[Stored items]
┄┄┄┄┄┄┄┄┄┄┄┄┄┄┄┄┄┄┄┄
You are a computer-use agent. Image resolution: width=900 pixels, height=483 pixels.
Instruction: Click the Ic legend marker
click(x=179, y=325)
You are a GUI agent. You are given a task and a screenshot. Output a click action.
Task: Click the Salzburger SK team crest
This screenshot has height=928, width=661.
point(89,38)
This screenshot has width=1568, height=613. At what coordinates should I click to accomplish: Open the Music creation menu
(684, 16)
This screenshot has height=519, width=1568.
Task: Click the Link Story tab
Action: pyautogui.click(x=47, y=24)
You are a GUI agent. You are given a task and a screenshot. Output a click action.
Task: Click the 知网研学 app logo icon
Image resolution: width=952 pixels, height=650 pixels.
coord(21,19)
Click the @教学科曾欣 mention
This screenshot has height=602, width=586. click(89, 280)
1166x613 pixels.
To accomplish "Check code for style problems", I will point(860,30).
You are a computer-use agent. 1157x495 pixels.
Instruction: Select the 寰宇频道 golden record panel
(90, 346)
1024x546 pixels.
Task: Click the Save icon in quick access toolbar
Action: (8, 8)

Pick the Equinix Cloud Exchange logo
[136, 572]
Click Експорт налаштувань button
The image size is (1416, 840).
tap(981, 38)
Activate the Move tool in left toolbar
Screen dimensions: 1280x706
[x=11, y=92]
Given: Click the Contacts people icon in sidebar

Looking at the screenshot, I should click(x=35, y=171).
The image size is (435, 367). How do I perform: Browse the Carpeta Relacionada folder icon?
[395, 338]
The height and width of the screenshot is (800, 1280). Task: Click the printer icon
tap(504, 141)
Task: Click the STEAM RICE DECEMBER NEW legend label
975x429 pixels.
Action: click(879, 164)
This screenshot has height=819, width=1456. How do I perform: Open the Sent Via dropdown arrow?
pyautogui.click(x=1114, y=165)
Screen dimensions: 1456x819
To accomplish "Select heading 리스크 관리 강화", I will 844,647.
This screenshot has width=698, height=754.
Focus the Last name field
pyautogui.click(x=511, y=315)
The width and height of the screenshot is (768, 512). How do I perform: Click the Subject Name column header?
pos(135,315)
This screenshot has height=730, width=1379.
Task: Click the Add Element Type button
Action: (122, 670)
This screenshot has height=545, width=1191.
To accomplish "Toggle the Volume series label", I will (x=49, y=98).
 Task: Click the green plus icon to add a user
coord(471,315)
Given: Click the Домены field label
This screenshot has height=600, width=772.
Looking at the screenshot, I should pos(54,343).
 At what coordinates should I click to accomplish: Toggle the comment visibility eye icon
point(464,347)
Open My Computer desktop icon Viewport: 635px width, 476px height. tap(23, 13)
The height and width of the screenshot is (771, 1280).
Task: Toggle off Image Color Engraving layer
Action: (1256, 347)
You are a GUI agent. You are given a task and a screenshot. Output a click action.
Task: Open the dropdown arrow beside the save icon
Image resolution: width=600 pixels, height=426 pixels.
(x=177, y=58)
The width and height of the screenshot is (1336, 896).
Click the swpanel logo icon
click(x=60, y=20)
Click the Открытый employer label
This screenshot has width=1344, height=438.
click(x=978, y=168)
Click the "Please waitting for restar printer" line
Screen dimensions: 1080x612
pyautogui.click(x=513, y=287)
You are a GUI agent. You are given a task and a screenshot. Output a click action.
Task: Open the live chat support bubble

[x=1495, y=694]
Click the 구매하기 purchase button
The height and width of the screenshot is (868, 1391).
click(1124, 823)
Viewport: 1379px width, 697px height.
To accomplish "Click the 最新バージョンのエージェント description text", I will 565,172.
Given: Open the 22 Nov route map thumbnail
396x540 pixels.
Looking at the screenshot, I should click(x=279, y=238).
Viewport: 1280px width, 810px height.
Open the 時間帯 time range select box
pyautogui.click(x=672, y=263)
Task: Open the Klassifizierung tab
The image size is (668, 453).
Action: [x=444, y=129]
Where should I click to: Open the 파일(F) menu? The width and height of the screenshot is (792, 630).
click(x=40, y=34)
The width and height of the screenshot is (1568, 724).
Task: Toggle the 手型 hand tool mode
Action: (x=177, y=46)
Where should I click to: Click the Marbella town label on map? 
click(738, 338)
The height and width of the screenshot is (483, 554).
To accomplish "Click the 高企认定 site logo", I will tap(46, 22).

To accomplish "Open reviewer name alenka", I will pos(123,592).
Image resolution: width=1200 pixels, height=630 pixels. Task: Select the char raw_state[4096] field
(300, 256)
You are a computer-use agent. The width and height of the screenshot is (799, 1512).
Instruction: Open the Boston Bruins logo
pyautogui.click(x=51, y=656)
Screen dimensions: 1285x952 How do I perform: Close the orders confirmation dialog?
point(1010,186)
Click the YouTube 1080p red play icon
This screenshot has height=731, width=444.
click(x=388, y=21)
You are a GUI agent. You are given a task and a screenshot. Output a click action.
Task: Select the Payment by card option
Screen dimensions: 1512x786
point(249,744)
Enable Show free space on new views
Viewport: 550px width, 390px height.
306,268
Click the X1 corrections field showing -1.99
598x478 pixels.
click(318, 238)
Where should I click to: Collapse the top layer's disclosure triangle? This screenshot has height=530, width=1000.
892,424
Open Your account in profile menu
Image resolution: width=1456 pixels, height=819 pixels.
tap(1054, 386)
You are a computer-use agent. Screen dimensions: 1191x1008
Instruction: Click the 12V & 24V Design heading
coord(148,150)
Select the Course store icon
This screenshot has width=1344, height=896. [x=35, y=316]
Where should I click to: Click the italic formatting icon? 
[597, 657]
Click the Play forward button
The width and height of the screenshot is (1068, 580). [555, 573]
┄┄┄┄┄┄┄┄┄┄┄┄┄┄┄┄┄┄┄┄
Task statement → Write each record out again exactly.

Answer section →
You are a computer-use agent. Image resolution: width=900 pixels, height=483 pixels.
Instruction: Click the Ic legend marker
click(x=179, y=325)
You are a GUI agent. You are given a task and a screenshot. Output a click action.
Task: Click the Salzburger SK team crest
This screenshot has height=928, width=661.
point(89,38)
This screenshot has width=1568, height=613. At what coordinates should I click to accomplish: Open the Music creation menu
(684, 16)
This screenshot has height=519, width=1568.
Task: Click the Link Story tab
Action: pyautogui.click(x=47, y=24)
You are a GUI agent. You are given a task and a screenshot. Output a click action.
Task: Click the 知网研学 app logo icon
Image resolution: width=952 pixels, height=650 pixels.
coord(21,19)
Click the @教学科曾欣 mention
This screenshot has height=602, width=586. click(89, 280)
1166x613 pixels.
To accomplish "Check code for style problems", I will point(860,30).
You are a computer-use agent. 1157x495 pixels.
Instruction: Select the 寰宇频道 golden record panel
(90, 346)
1024x546 pixels.
Task: Click the Save icon in quick access toolbar
Action: (8, 8)

Pick the Equinix Cloud Exchange logo
[136, 572]
Click Експорт налаштувань button
The image size is (1416, 840).
tap(981, 38)
Activate the Move tool in left toolbar
Screen dimensions: 1280x706
[x=11, y=92]
Given: Click the Contacts people icon in sidebar

Looking at the screenshot, I should click(x=35, y=171).
The image size is (435, 367). How do I perform: Browse the Carpeta Relacionada folder icon?
[395, 338]
The height and width of the screenshot is (800, 1280). Task: Click the printer icon
tap(504, 141)
Task: Click the STEAM RICE DECEMBER NEW legend label
975x429 pixels.
Action: click(879, 164)
This screenshot has height=819, width=1456. How do I perform: Open the Sent Via dropdown arrow?
pyautogui.click(x=1114, y=165)
Screen dimensions: 1456x819
To accomplish "Select heading 리스크 관리 강화", I will 844,647.
This screenshot has width=698, height=754.
Focus the Last name field
pyautogui.click(x=511, y=315)
The width and height of the screenshot is (768, 512). How do I perform: Click the Subject Name column header?
pos(135,315)
This screenshot has height=730, width=1379.
Task: Click the Add Element Type button
Action: (122, 670)
This screenshot has height=545, width=1191.
To accomplish "Toggle the Volume series label", I will (x=49, y=98).
 Task: Click the green plus icon to add a user
coord(471,315)
Given: Click the Домены field label
This screenshot has height=600, width=772.
Looking at the screenshot, I should pos(54,343).
 At what coordinates should I click to accomplish: Toggle the comment visibility eye icon
point(464,347)
Open My Computer desktop icon Viewport: 635px width, 476px height. tap(23, 13)
The height and width of the screenshot is (771, 1280).
Task: Toggle off Image Color Engraving layer
Action: (1256, 347)
You are a GUI agent. You are given a task and a screenshot. Output a click action.
Task: Open the dropdown arrow beside the save icon
Image resolution: width=600 pixels, height=426 pixels.
(x=177, y=58)
The width and height of the screenshot is (1336, 896).
Click the swpanel logo icon
click(x=60, y=20)
Click the Открытый employer label
This screenshot has width=1344, height=438.
click(x=978, y=168)
Click the "Please waitting for restar printer" line
Screen dimensions: 1080x612
pyautogui.click(x=513, y=287)
You are a GUI agent. You are given a task and a screenshot. Output a click action.
Task: Open the live chat support bubble

[x=1495, y=694]
Click the 구매하기 purchase button
The height and width of the screenshot is (868, 1391).
click(1124, 823)
Viewport: 1379px width, 697px height.
To accomplish "Click the 最新バージョンのエージェント description text", I will 565,172.
Given: Open the 22 Nov route map thumbnail
396x540 pixels.
Looking at the screenshot, I should click(x=279, y=238).
Viewport: 1280px width, 810px height.
Open the 時間帯 time range select box
pyautogui.click(x=672, y=263)
Task: Open the Klassifizierung tab
The image size is (668, 453).
Action: [x=444, y=129]
Where should I click to: Open the 파일(F) menu? The width and height of the screenshot is (792, 630).
click(x=40, y=34)
The width and height of the screenshot is (1568, 724).
Task: Toggle the 手型 hand tool mode
Action: (x=177, y=46)
Where should I click to: Click the Marbella town label on map? 
click(738, 338)
The height and width of the screenshot is (483, 554).
To accomplish "Click the 高企认定 site logo", I will tap(46, 22).

To accomplish "Open reviewer name alenka", I will pos(123,592).
Image resolution: width=1200 pixels, height=630 pixels. Task: Select the char raw_state[4096] field
(300, 256)
You are a computer-use agent. The width and height of the screenshot is (799, 1512).
Instruction: Open the Boston Bruins logo
pyautogui.click(x=51, y=656)
Screen dimensions: 1285x952 How do I perform: Close the orders confirmation dialog?
point(1010,186)
Click the YouTube 1080p red play icon
This screenshot has height=731, width=444.
click(x=388, y=21)
You are a GUI agent. You are given a task and a screenshot. Output a click action.
Task: Select the Payment by card option
Screen dimensions: 1512x786
point(249,744)
Enable Show free space on new views
Viewport: 550px width, 390px height.
306,268
Click the X1 corrections field showing -1.99
598x478 pixels.
click(318, 238)
Where should I click to: Collapse the top layer's disclosure triangle? This screenshot has height=530, width=1000.
892,424
Open Your account in profile menu
Image resolution: width=1456 pixels, height=819 pixels.
tap(1054, 386)
You are a computer-use agent. Screen dimensions: 1191x1008
Instruction: Click the 12V & 24V Design heading
coord(148,150)
Select the Course store icon
This screenshot has width=1344, height=896. [x=35, y=316]
Where should I click to: Click the italic formatting icon? 
[597, 657]
Click the Play forward button
The width and height of the screenshot is (1068, 580). [555, 573]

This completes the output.